Tuesday, September 14, 2021

Confirmed - COVID relief programs kept millions of Americans from going under in 2020

While there was a wealth of information that came out from today's annual Income and Poverty report from the Census, this stat blew me away.

That's despite a drop in median household income of more than $2,000, and the largest job losses since the Great Depression. So how did that happen? Let's go into the Supplemental Poverty Measure, and go over the difference between the supplemental figure and the “official” poverty measure.
Income used for estimating the official poverty measure includes cash benefits from the government (e.g., Social Security, unemployment insurance benefits, public assistance benefits, and workers’ compensation benefits), but does not take into account taxes or noncash benefits aimed at improving the economic situation of the population. The SPM incorporates all of these elements, adding cash benefits, noncash transfers, and stimulus payments, while subtracting necessary expenses such as taxes, medical expenses, and expenses related to work. An important contribution of the SPM is that it allows us to gauge the potential magnitude of the effect of tax credits and transfers in alleviating poverty. We can also examine the effects of nondiscretionary expenses such as work and medical expenses.

What’s remarkable is that the Supplemental Poverty Measure has traditionally said poverty is worse than the official measure, due to the high cost of living in many places and other expenses. That flipped big-time with the huge boost in assistance after COVID broke out and millions were thrown out of work.

The Census Bureau quanitifes the effect that the social programs and costly expenses have on either putting people out of or into poverty, and it is quite illuminating.
Figure 8 shows the effect that various additions and subtractions had on the number of people who would have been considered poor in 2020, holding all else the same and assuming no behavioral changes. Additions and subtractions are shown for the total population and for three age groups. Additions shown in the figure include cash benefits, also included in the official measure, as well as noncash benefits included only in the SPM. This allows us to examine the effects of government transfers on poverty estimates. Since child support paid is subtracted from income, we also examine the effect of child support received on alleviating poverty. Child support payments received are counted as income in both the official measure and the SPM (but child support paid is only deducted in the SPM).

Social Security is a typical support that keeps millions afloat, but look at how the next four items helped to keep Americans out of poverty in 2020. All of those items were part of COVID relief packages, from stimulus checks, to expanded unemployment benefits, to the Child Tax Credit and other breaks, and in the Feds covering more of the cost of SNAP and school lunches.

Locally, Wisconsin was one of 30 states to have a significantly lower Supplemental Poverty Rate (6.9%) vs its “official” poverty rate (8.3%) – affecting 88,000 state residents (imagine if we had expanded Medicaid on top of it!). While we lost jobs and had shutdowns like everyone else, it does seem like the state survived 2020 better than many others, and fortunately we have a Governor who believes in using COVID relief funds for actual services and subsidies to hammered industries, along with continuing expanded unemployment benefits. That seems to be doing a better job at allaying poverty than trying to score points with Trump trash and allowing this pandemic to continue, while banning measures that may mitigate the spread of COVID (Hey there, Confederacy!)

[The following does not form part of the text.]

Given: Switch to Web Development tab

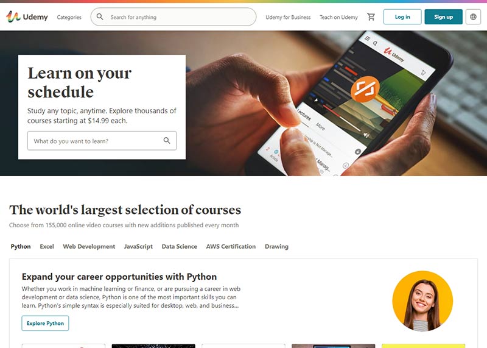Looking at the screenshot, I should (89, 246).
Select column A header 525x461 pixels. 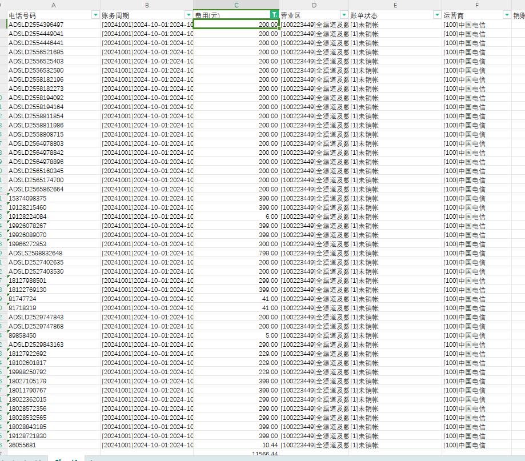pos(53,5)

The lower SPM also shows the danger that comes with allowing the COVID relief measures to fade away with no additional supports to replace them, as so many Americans remain close to the edge, with the country still 5.3 million jobs below our pre-COVID peak. Fortunately, the Dems' infrastructure plan in DC would expand services such as child care and long-term care that try to remove barriers to work and keeps from driving people into poverty, while keeping the child tax credit that was crucial for so many Americans in the tough times of 2020.

I also don't think it was a coincidence that these measures were put in place when a Republican president and Republican Senate were trying to stay in power in 2020. Even GOPs know that helping the poor, providing a robust safety net, and giving checks to most Americans helps the economy even in the worst of times. Which tells you that their crocodile tears about deficits and debt in 2021 has everything to do with trying to hurt Dems' chances in 2022, and nothing to do with any kind of real beliefs.